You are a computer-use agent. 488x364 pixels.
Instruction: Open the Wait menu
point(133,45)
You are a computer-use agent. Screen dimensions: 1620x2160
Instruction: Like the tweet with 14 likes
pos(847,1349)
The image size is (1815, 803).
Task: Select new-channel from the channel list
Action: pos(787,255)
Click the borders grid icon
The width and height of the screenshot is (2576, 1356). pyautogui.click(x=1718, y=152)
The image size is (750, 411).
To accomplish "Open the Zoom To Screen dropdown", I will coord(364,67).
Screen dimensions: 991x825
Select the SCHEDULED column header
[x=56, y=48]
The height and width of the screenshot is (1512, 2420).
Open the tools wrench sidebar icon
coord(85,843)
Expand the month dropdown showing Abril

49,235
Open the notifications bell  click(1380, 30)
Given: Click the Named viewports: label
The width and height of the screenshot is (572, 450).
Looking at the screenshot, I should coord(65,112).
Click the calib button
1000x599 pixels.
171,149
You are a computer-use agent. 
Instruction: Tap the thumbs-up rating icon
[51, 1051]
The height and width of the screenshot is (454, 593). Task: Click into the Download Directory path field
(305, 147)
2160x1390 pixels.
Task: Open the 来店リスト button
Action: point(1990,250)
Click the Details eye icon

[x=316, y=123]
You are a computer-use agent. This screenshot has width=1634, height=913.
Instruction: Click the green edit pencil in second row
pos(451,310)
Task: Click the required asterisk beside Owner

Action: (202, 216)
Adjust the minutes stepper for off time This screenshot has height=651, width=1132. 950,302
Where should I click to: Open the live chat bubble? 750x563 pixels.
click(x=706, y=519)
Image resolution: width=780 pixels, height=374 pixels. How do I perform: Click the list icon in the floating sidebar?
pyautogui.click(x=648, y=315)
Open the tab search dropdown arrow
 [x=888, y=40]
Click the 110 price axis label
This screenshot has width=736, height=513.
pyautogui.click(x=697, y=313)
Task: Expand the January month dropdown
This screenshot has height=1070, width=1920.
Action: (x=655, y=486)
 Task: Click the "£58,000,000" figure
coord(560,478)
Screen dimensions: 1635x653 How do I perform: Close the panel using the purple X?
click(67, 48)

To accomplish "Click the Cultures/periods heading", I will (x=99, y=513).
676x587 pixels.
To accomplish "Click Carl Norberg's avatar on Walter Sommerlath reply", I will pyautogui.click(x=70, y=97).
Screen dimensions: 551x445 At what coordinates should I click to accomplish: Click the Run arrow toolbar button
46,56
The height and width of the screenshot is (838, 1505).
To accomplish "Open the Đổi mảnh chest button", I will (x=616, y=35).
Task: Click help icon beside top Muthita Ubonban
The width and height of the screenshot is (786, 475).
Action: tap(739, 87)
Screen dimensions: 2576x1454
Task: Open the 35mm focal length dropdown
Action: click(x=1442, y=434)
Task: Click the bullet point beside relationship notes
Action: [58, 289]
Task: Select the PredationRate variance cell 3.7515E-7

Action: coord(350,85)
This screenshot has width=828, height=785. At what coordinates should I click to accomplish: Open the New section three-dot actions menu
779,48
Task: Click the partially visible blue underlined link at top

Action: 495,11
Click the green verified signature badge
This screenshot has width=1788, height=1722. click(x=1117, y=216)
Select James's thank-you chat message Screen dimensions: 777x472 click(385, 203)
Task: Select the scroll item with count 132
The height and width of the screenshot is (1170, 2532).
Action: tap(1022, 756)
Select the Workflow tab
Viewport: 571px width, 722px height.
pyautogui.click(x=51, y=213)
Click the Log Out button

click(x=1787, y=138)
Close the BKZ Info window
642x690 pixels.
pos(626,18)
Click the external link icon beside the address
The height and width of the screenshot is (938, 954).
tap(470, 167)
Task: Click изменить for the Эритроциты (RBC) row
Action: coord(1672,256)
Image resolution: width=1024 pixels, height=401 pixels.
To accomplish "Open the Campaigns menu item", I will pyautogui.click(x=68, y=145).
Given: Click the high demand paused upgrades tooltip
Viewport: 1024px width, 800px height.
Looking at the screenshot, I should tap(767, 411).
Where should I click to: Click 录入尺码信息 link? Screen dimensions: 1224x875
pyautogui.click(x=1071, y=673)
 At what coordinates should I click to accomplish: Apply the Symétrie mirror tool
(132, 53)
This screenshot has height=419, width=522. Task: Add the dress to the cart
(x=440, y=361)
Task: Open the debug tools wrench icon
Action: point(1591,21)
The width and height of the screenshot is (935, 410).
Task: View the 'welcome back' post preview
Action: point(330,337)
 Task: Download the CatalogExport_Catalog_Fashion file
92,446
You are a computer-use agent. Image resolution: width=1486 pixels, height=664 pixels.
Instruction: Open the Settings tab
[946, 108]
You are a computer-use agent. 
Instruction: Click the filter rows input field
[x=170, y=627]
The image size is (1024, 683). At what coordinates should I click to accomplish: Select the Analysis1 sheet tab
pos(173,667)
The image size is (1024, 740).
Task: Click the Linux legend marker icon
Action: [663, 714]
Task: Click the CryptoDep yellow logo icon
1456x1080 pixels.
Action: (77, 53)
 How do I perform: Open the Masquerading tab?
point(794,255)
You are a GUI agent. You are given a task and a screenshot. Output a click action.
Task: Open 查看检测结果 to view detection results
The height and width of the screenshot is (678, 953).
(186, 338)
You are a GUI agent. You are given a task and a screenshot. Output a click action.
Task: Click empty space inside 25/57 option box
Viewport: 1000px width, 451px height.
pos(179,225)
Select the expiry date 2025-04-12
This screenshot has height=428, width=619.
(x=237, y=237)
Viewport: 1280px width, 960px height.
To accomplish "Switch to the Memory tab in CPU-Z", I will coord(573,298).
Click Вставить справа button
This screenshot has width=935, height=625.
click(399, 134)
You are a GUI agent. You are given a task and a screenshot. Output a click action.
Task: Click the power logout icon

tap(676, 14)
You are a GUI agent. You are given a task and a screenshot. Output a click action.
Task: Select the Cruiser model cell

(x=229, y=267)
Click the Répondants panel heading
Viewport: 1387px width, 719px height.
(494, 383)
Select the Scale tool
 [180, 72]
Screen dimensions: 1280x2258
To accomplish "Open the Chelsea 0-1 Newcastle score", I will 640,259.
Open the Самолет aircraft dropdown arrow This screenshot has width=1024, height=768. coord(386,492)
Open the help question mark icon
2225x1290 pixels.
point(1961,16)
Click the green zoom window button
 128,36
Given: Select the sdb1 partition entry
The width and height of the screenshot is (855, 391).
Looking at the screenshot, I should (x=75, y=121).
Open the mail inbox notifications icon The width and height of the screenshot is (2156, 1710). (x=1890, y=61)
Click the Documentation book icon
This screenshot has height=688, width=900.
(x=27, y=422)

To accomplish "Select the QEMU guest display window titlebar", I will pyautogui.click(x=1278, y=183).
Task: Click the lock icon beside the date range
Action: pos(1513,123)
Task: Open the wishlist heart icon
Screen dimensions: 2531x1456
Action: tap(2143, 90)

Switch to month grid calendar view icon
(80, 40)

__Given instruction__
Could you write out every one of the records above again, switching "computer-use agent" to "desktop assistant" and leaving everything else unchanged?

__Response to this exercise__
You are a desktop assistant. 488x364 pixels.
Instruction: Open the Wait menu
point(133,45)
You are a desktop assistant. Screen dimensions: 1620x2160
Instruction: Like the tweet with 14 likes
pos(847,1349)
The image size is (1815, 803).
Task: Select new-channel from the channel list
Action: pos(787,255)
Click the borders grid icon
The width and height of the screenshot is (2576, 1356). pyautogui.click(x=1718, y=152)
The image size is (750, 411).
To accomplish "Open the Zoom To Screen dropdown", I will coord(364,67).
Screen dimensions: 991x825
Select the SCHEDULED column header
[x=56, y=48]
The height and width of the screenshot is (1512, 2420).
Open the tools wrench sidebar icon
coord(85,843)
Expand the month dropdown showing Abril

49,235
Open the notifications bell  click(1380, 30)
Given: Click the Named viewports: label
The width and height of the screenshot is (572, 450).
Looking at the screenshot, I should coord(65,112).
Click the calib button
1000x599 pixels.
171,149
You are a desktop assistant. 
Instruction: Tap the thumbs-up rating icon
[51, 1051]
The height and width of the screenshot is (454, 593). Task: Click into the Download Directory path field
(305, 147)
2160x1390 pixels.
Task: Open the 来店リスト button
Action: point(1990,250)
Click the Details eye icon

[x=316, y=123]
You are a desktop assistant. This screenshot has width=1634, height=913.
Instruction: Click the green edit pencil in second row
pos(451,310)
Task: Click the required asterisk beside Owner

Action: (202, 216)
Adjust the minutes stepper for off time This screenshot has height=651, width=1132. 950,302
Where should I click to: Open the live chat bubble? 750x563 pixels.
click(x=706, y=519)
Image resolution: width=780 pixels, height=374 pixels. How do I perform: Click the list icon in the floating sidebar?
pyautogui.click(x=648, y=315)
Open the tab search dropdown arrow
 [x=888, y=40]
Click the 110 price axis label
This screenshot has width=736, height=513.
pyautogui.click(x=697, y=313)
Task: Expand the January month dropdown
This screenshot has height=1070, width=1920.
Action: (x=655, y=486)
 Task: Click the "£58,000,000" figure
coord(560,478)
Screen dimensions: 1635x653 How do I perform: Close the panel using the purple X?
click(67, 48)

To accomplish "Click the Cultures/periods heading", I will (x=99, y=513).
676x587 pixels.
To accomplish "Click Carl Norberg's avatar on Walter Sommerlath reply", I will pyautogui.click(x=70, y=97).
Screen dimensions: 551x445 At what coordinates should I click to accomplish: Click the Run arrow toolbar button
46,56
The height and width of the screenshot is (838, 1505).
To accomplish "Open the Đổi mảnh chest button", I will (x=616, y=35).
Task: Click help icon beside top Muthita Ubonban
The width and height of the screenshot is (786, 475).
Action: tap(739, 87)
Screen dimensions: 2576x1454
Task: Open the 35mm focal length dropdown
Action: click(x=1442, y=434)
Task: Click the bullet point beside relationship notes
Action: [58, 289]
Task: Select the PredationRate variance cell 3.7515E-7

Action: coord(350,85)
This screenshot has width=828, height=785. At what coordinates should I click to accomplish: Open the New section three-dot actions menu
779,48
Task: Click the partially visible blue underlined link at top

Action: 495,11
Click the green verified signature badge
This screenshot has width=1788, height=1722. click(x=1117, y=216)
Select James's thank-you chat message Screen dimensions: 777x472 click(385, 203)
Task: Select the scroll item with count 132
The height and width of the screenshot is (1170, 2532).
Action: tap(1022, 756)
Select the Workflow tab
Viewport: 571px width, 722px height.
pyautogui.click(x=51, y=213)
Click the Log Out button

click(x=1787, y=138)
Close the BKZ Info window
642x690 pixels.
pos(626,18)
Click the external link icon beside the address
The height and width of the screenshot is (938, 954).
tap(470, 167)
Task: Click изменить for the Эритроциты (RBC) row
Action: coord(1672,256)
Image resolution: width=1024 pixels, height=401 pixels.
To accomplish "Open the Campaigns menu item", I will pyautogui.click(x=68, y=145).
Given: Click the high demand paused upgrades tooltip
Viewport: 1024px width, 800px height.
Looking at the screenshot, I should tap(767, 411).
Where should I click to: Click 录入尺码信息 link? Screen dimensions: 1224x875
pyautogui.click(x=1071, y=673)
 At what coordinates should I click to accomplish: Apply the Symétrie mirror tool
(132, 53)
This screenshot has height=419, width=522. Task: Add the dress to the cart
(x=440, y=361)
Task: Open the debug tools wrench icon
Action: point(1591,21)
The width and height of the screenshot is (935, 410).
Task: View the 'welcome back' post preview
Action: point(330,337)
 Task: Download the CatalogExport_Catalog_Fashion file
92,446
You are a desktop assistant. Image resolution: width=1486 pixels, height=664 pixels.
Instruction: Open the Settings tab
[946, 108]
You are a desktop assistant. 
Instruction: Click the filter rows input field
[x=170, y=627]
The image size is (1024, 683). At what coordinates should I click to accomplish: Select the Analysis1 sheet tab
pos(173,667)
The image size is (1024, 740).
Task: Click the Linux legend marker icon
Action: [663, 714]
Task: Click the CryptoDep yellow logo icon
1456x1080 pixels.
Action: (77, 53)
 How do I perform: Open the Masquerading tab?
point(794,255)
You are a GUI agent. You are given a task and a screenshot. Output a click action.
Task: Open 查看检测结果 to view detection results
The height and width of the screenshot is (678, 953).
(186, 338)
You are a GUI agent. You are given a task and a screenshot. Output a click action.
Task: Click empty space inside 25/57 option box
Viewport: 1000px width, 451px height.
pos(179,225)
Select the expiry date 2025-04-12
This screenshot has height=428, width=619.
(x=237, y=237)
Viewport: 1280px width, 960px height.
To accomplish "Switch to the Memory tab in CPU-Z", I will coord(573,298).
Click Вставить справа button
This screenshot has width=935, height=625.
click(399, 134)
You are a GUI agent. You are given a task and a screenshot. Output a click action.
Task: Click the power logout icon

tap(676, 14)
You are a GUI agent. You are given a task and a screenshot. Output a click action.
Task: Select the Cruiser model cell

(x=229, y=267)
Click the Répondants panel heading
Viewport: 1387px width, 719px height.
(494, 383)
Select the Scale tool
 [180, 72]
Screen dimensions: 1280x2258
To accomplish "Open the Chelsea 0-1 Newcastle score", I will 640,259.
Open the Самолет aircraft dropdown arrow This screenshot has width=1024, height=768. coord(386,492)
Open the help question mark icon
2225x1290 pixels.
point(1961,16)
Click the green zoom window button
 128,36
Given: Select the sdb1 partition entry
The width and height of the screenshot is (855, 391).
Looking at the screenshot, I should (x=75, y=121).
Open the mail inbox notifications icon The width and height of the screenshot is (2156, 1710). (x=1890, y=61)
Click the Documentation book icon
This screenshot has height=688, width=900.
(x=27, y=422)

To accomplish "Select the QEMU guest display window titlebar", I will pyautogui.click(x=1278, y=183).
Task: Click the lock icon beside the date range
Action: pos(1513,123)
Task: Open the wishlist heart icon
Screen dimensions: 2531x1456
Action: tap(2143, 90)

Switch to month grid calendar view icon
(80, 40)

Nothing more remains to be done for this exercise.